Dataset entries:
· · ·

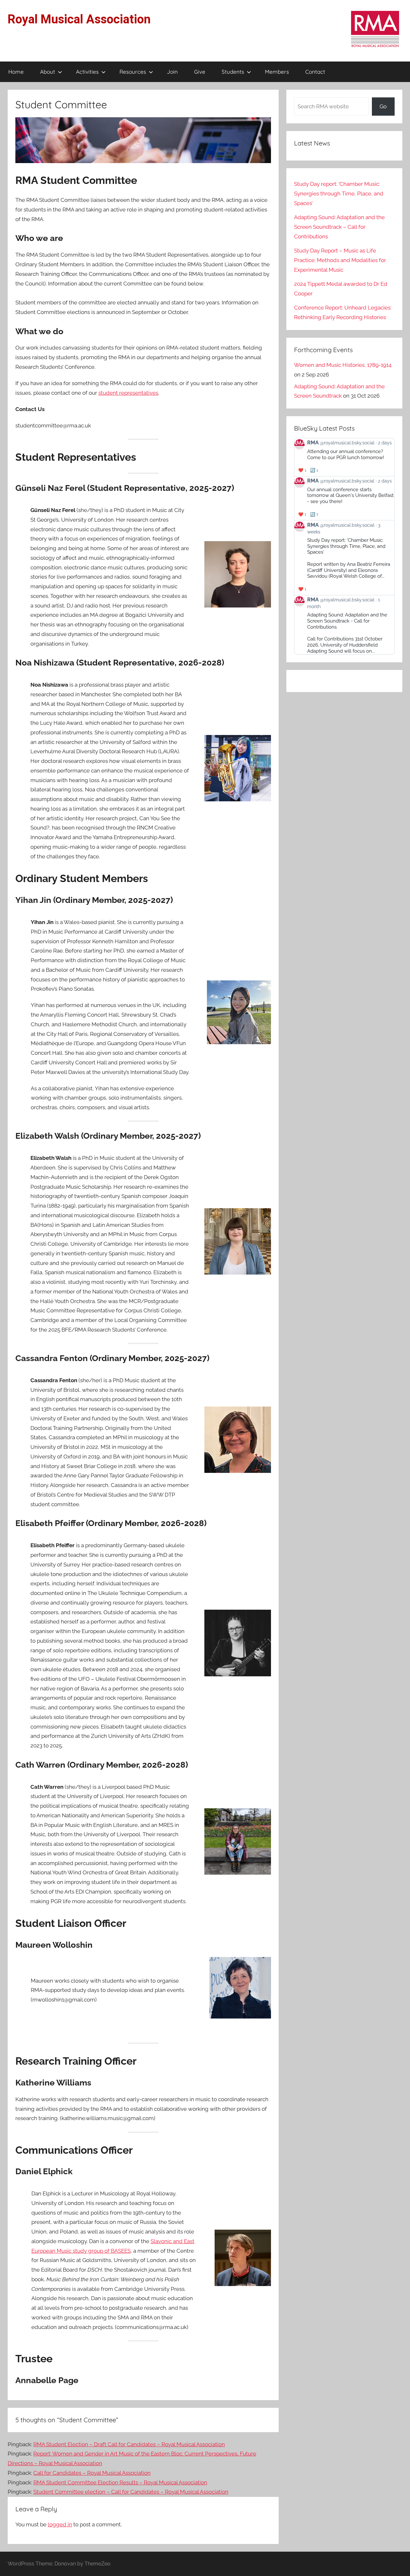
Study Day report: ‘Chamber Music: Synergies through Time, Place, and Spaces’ (338, 193)
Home (16, 71)
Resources (132, 71)
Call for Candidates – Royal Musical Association (92, 2473)
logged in (60, 2524)
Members (277, 71)
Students (233, 71)
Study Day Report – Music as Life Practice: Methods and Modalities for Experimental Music (340, 260)
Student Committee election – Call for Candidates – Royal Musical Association (130, 2492)
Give (199, 71)
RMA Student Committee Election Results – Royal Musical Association (120, 2482)
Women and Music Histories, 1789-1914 (342, 365)
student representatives (128, 393)
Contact (315, 71)
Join (172, 71)
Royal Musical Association (79, 19)
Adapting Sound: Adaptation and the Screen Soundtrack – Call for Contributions (339, 227)
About (47, 71)
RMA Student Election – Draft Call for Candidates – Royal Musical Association (129, 2444)
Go (383, 106)
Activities (87, 71)
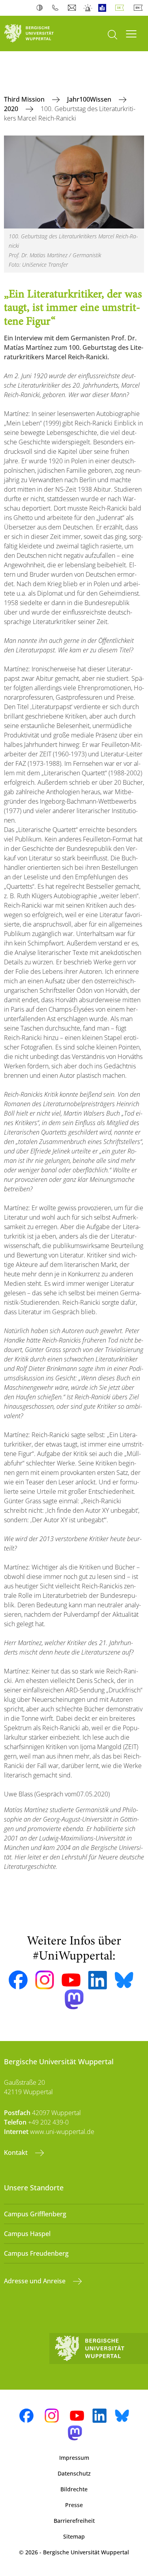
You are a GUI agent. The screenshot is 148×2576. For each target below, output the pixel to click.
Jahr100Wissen (90, 99)
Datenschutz (74, 2473)
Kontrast (41, 8)
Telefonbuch (57, 8)
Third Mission (25, 99)
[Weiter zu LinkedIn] (97, 1980)
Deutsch (121, 8)
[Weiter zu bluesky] (123, 1980)
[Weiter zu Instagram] (44, 1980)
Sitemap (74, 2536)
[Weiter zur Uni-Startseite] (37, 33)
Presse (74, 2505)
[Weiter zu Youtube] (71, 1980)
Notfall (88, 8)
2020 (12, 108)
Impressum (74, 2457)
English (139, 8)
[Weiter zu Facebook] (18, 1980)
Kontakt (16, 2152)
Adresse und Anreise (35, 2281)
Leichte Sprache (104, 8)
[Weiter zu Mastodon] (74, 1999)
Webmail (73, 8)
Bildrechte (74, 2489)
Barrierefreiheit (74, 2520)
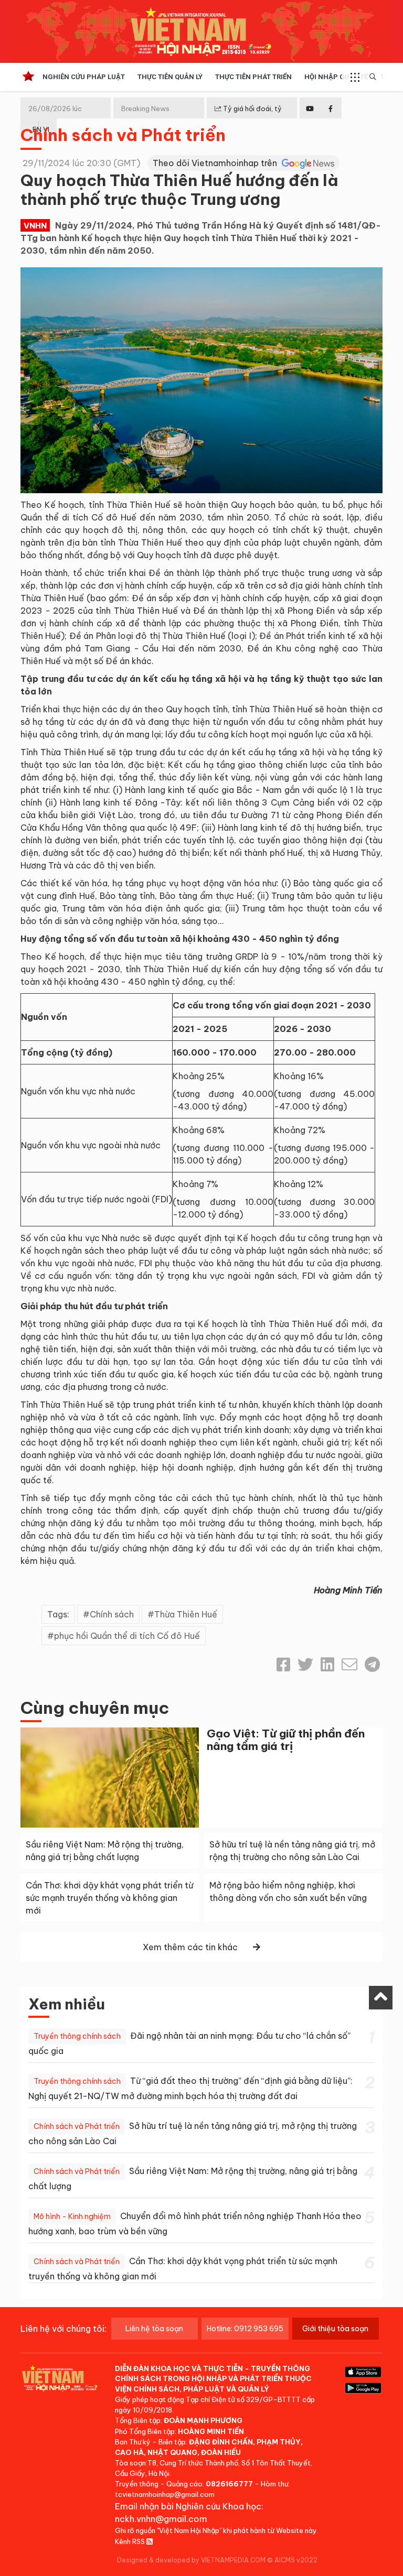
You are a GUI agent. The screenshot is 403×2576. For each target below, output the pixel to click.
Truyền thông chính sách (77, 2036)
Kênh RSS (130, 2541)
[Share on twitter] (305, 1664)
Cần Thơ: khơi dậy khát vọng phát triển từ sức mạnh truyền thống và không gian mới (109, 1898)
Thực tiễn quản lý (170, 77)
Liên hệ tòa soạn (154, 2328)
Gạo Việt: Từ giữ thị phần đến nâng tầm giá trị (286, 1739)
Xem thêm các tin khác (190, 1947)
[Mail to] (349, 1664)
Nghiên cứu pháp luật (84, 77)
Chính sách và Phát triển (123, 134)
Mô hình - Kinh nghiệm (72, 2216)
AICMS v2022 (295, 2560)
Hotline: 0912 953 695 (245, 2328)
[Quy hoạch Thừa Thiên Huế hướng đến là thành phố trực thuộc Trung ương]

· · ·

◆ **WHAT YOU NEED TO DO**: Please transcribe the entries precisely and omit any images they hold.

◆ **FINISHED EXERCISE**:
Study Day report: ‘Chamber Music: Synergies through Time, Place, and Spaces’ (338, 193)
Home (16, 71)
Resources (132, 71)
Call for Candidates – Royal Musical Association (92, 2473)
logged in (60, 2524)
Members (277, 71)
Students (233, 71)
Study Day Report – Music as Life Practice: Methods and Modalities for Experimental Music (340, 260)
Student Committee election – Call for Candidates – Royal Musical Association (130, 2492)
Give (199, 71)
RMA Student Committee Election Results – Royal Musical Association (120, 2482)
Women and Music Histories, 1789-1914 (342, 365)
student representatives (128, 393)
Contact (315, 71)
Join (172, 71)
Royal Musical Association (79, 19)
Adapting Sound: Adaptation and the Screen Soundtrack – Call for Contributions (339, 227)
About (47, 71)
RMA Student Election – Draft Call for Candidates – Royal Musical Association (129, 2444)
Go (383, 106)
Activities (87, 71)
You are a GUI agent. The screenshot is 148×2576. For each target below, output the pixel to click.
Jahr100Wissen (90, 99)
Datenschutz (74, 2473)
Kontrast (41, 8)
Telefonbuch (57, 8)
Third Mission (25, 99)
[Weiter zu LinkedIn] (97, 1980)
Deutsch (121, 8)
[Weiter zu bluesky] (123, 1980)
[Weiter zu Instagram] (44, 1980)
Sitemap (74, 2536)
[Weiter zur Uni-Startseite] (37, 33)
Presse (74, 2505)
[Weiter zu Youtube] (71, 1980)
Notfall (88, 8)
2020 (12, 108)
Impressum (74, 2457)
English (139, 8)
[Weiter zu Facebook] (18, 1980)
Kontakt (16, 2152)
Adresse und Anreise (35, 2281)
Leichte Sprache (104, 8)
[Weiter zu Mastodon] (74, 1999)
Webmail (73, 8)
Bildrechte (74, 2489)
Barrierefreiheit (74, 2520)
You are a GUI agent. The screenshot is 403×2576. For each target below, output the pixel to click.
Truyền thông chính sách (77, 2036)
Kênh RSS (130, 2541)
[Share on twitter] (305, 1664)
Cần Thơ: khơi dậy khát vọng phát triển từ sức mạnh truyền thống và không gian mới (109, 1898)
Thực tiễn quản lý (170, 77)
Liên hệ tòa soạn (154, 2328)
Gạo Việt: Từ giữ thị phần đến nâng tầm giá trị (286, 1739)
Xem thêm các tin khác (190, 1947)
[Mail to] (349, 1664)
Nghiên cứu pháp luật (84, 77)
Chính sách và Phát triển (123, 134)
Mô hình - Kinh nghiệm (72, 2216)
AICMS v2022 (295, 2560)
Hotline: 0912 953 695 (245, 2328)
[Quy hoạch Thừa Thiên Huế hướng đến là thành phố trực thuộc Trung ương]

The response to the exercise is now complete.